>> BEGIN Records shown

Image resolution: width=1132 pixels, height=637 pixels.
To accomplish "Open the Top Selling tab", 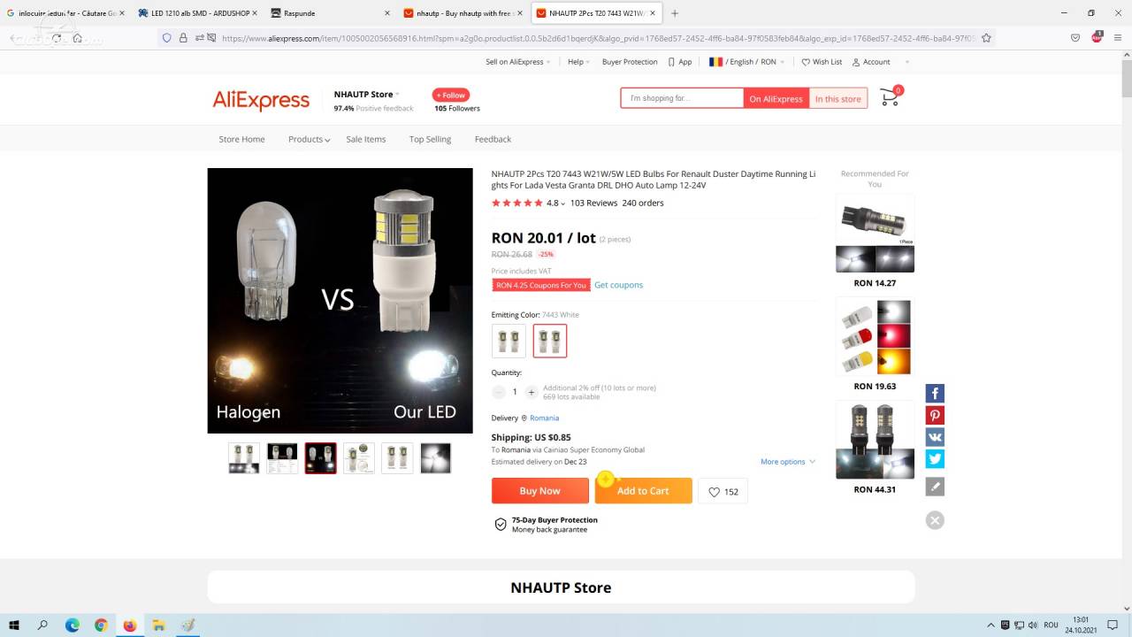I will (x=430, y=139).
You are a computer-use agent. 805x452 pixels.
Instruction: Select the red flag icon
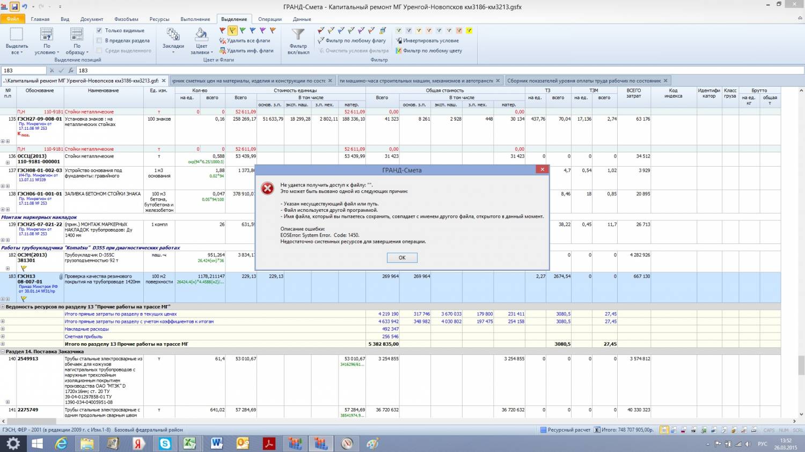[x=223, y=31]
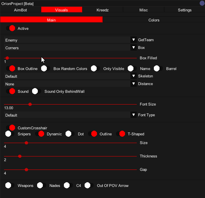Open the Settings tab
Viewport: 205px width, 198px height.
[185, 10]
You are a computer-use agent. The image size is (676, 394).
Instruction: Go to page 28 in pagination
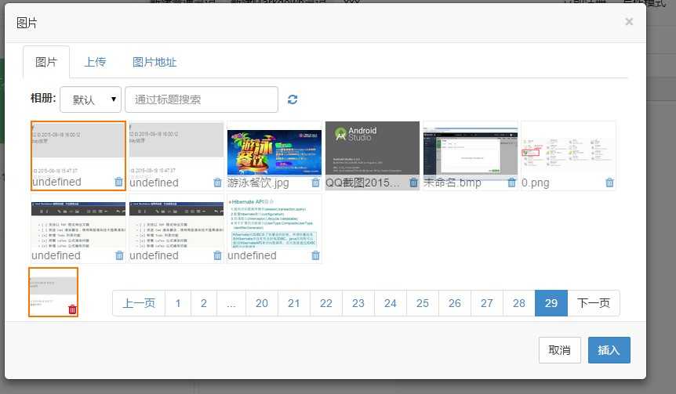(x=519, y=303)
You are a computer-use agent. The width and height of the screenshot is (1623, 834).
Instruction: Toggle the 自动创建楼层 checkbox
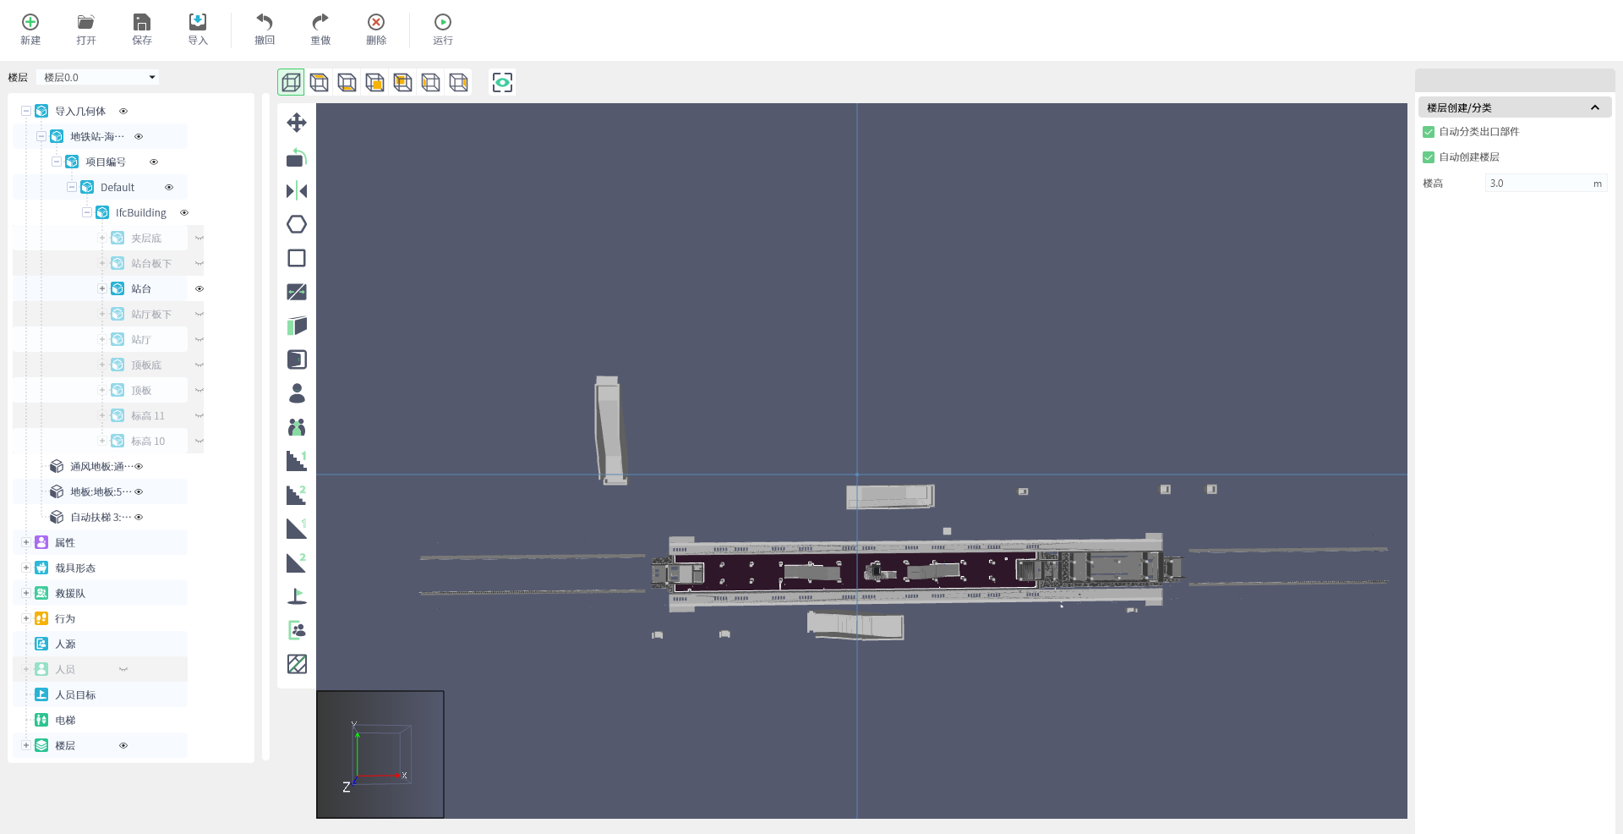(x=1429, y=157)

>> END Records shown

What to produce:
Copy out the records above word for word, beginning with the line that contains "You are a computer-use agent. 805x452 pixels." and going through the end of the records. Leave the pictures out.

Answer to this exercise:
You are a computer-use agent. 805x452 pixels.
Instruction: Select the red flag icon
[x=223, y=31]
Open the Settings tab
Viewport: 205px width, 198px height.
[185, 10]
You are a computer-use agent. The image size is (676, 394).
Instruction: Go to page 28 in pagination
(x=519, y=303)
You are a computer-use agent. The width and height of the screenshot is (1623, 834).
Instruction: Toggle the 自动创建楼层 checkbox
(x=1429, y=157)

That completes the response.